═══ Records supplied
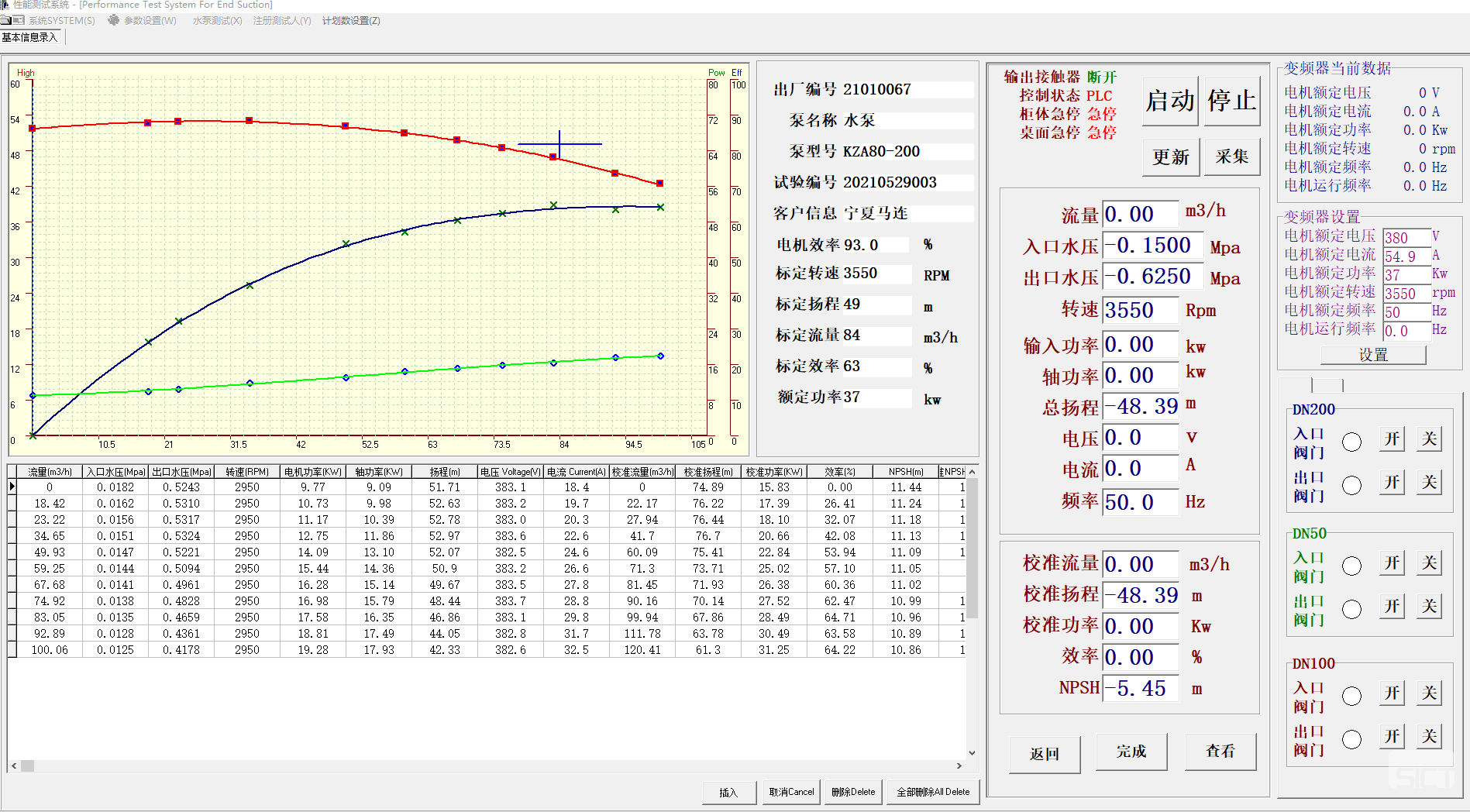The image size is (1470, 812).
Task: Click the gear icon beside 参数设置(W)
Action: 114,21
══════
═══ Records supplied
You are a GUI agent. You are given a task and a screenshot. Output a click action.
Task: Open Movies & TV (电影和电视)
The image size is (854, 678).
══════
**Exercise requirements**
When you reach the line with "Task: Open Movies & TV (电影和电视)" in the records above, start writing out lines exactly, and stop once the line with "The image size is (854, 678)." has been written; include nothing else.

**Finished exercise**
Task: Open Movies & TV (电影和电视)
The image size is (854, 678).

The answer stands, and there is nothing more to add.